:: DATA SECTION ::
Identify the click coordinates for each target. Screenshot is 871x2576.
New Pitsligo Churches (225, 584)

...

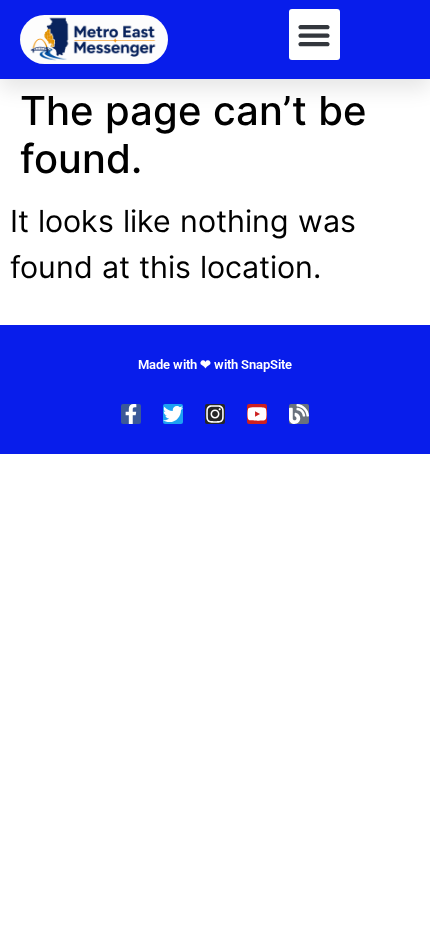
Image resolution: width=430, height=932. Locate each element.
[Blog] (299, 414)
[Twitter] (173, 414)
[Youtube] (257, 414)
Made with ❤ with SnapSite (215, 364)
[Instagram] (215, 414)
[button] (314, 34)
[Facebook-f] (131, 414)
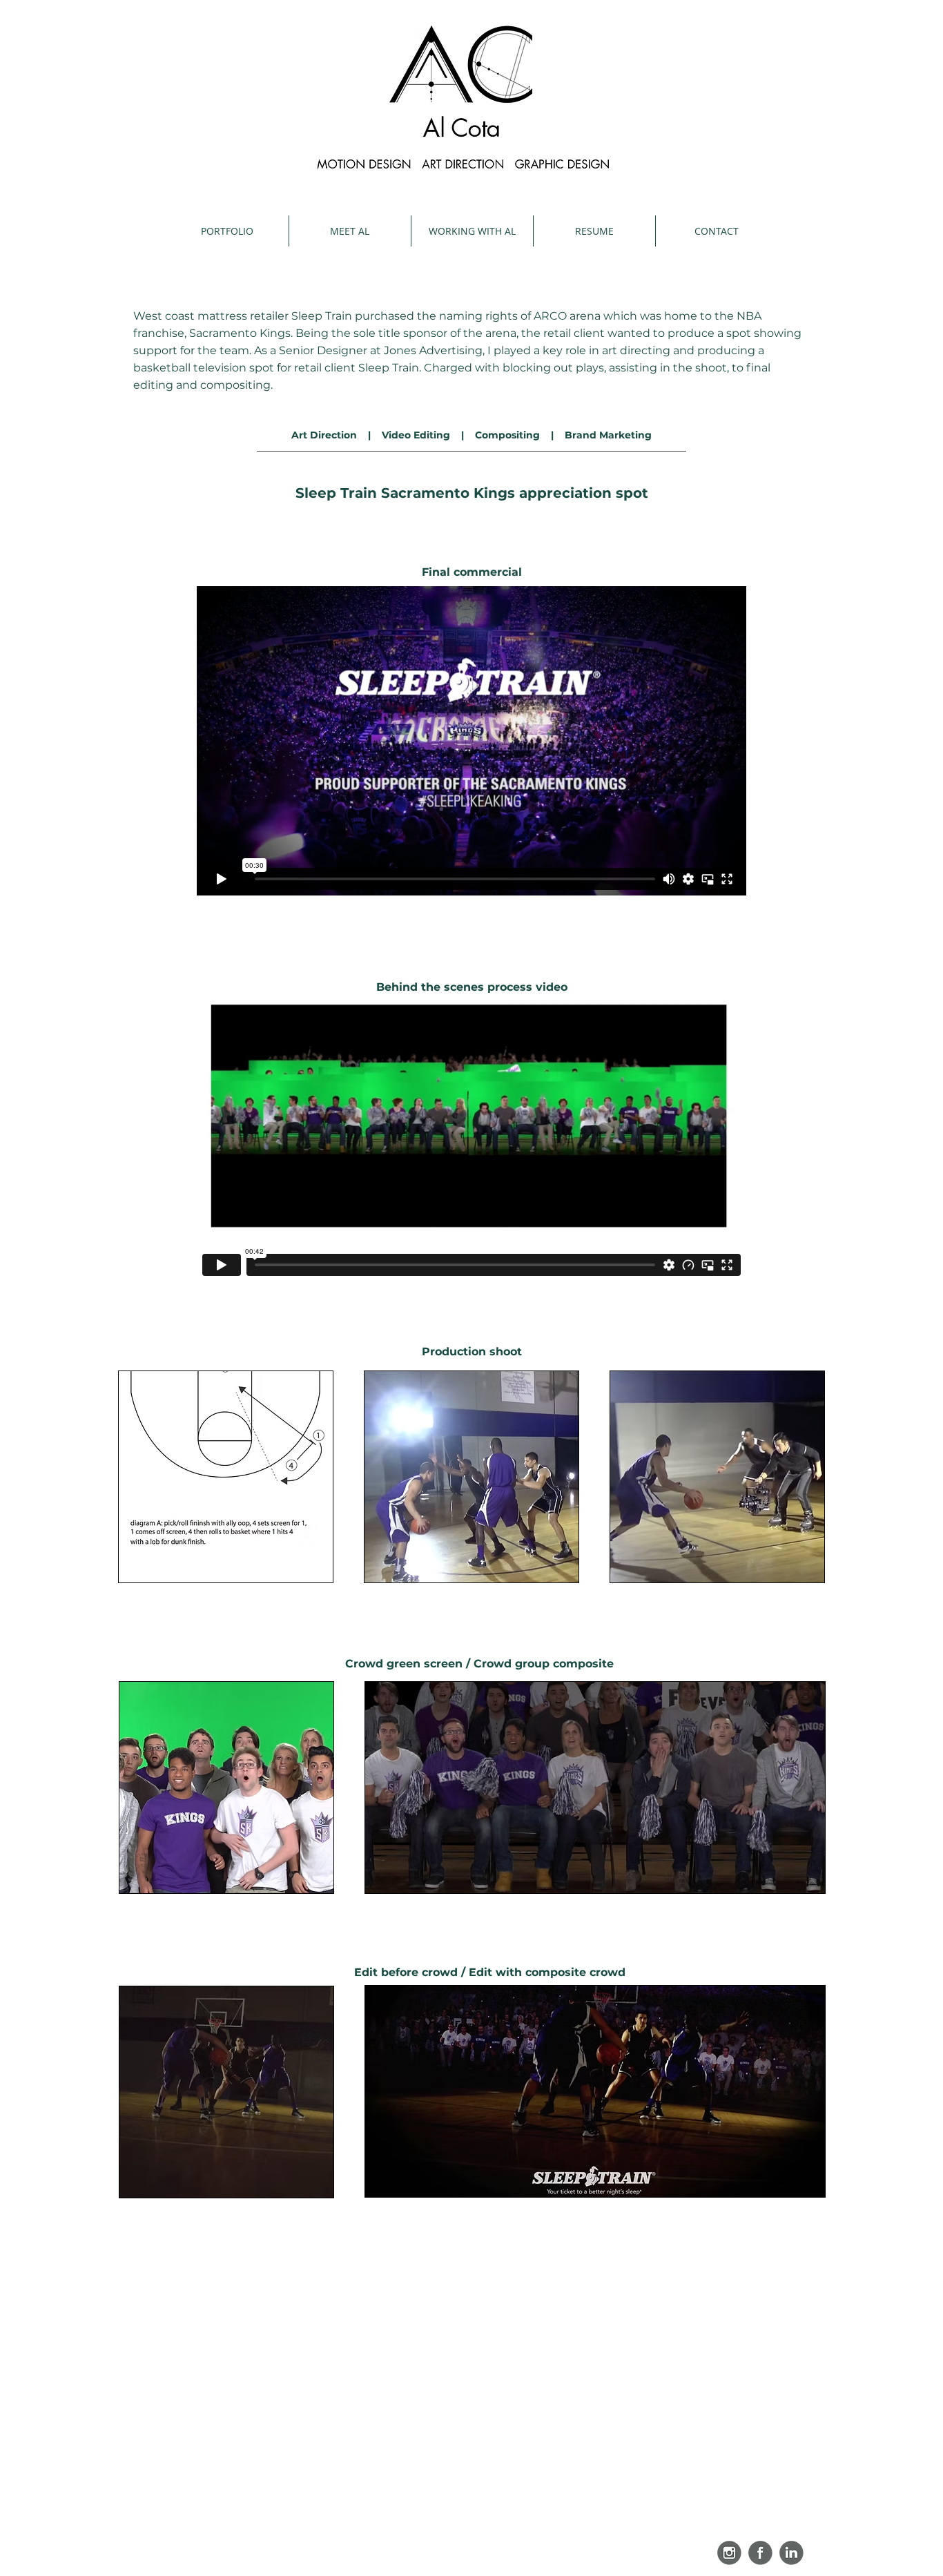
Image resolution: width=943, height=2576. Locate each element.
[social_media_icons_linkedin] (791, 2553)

:: PROBLEM STATEMENT ::
In the records above, everything from the line with "[Twitter] (173, 414)" down to the line with "[social_media_icons_linkedin] (791, 2553)" must be duplicated exactly, both lines kept. Leave no pictures in.

:: ANSWER SPACE ::
[Twitter] (173, 414)
[Youtube] (257, 414)
Made with ❤ with SnapSite (215, 364)
[Instagram] (215, 414)
[button] (314, 34)
[Facebook-f] (131, 414)
Image resolution: width=943, height=2576. Locate each element.
[social_media_icons_linkedin] (791, 2553)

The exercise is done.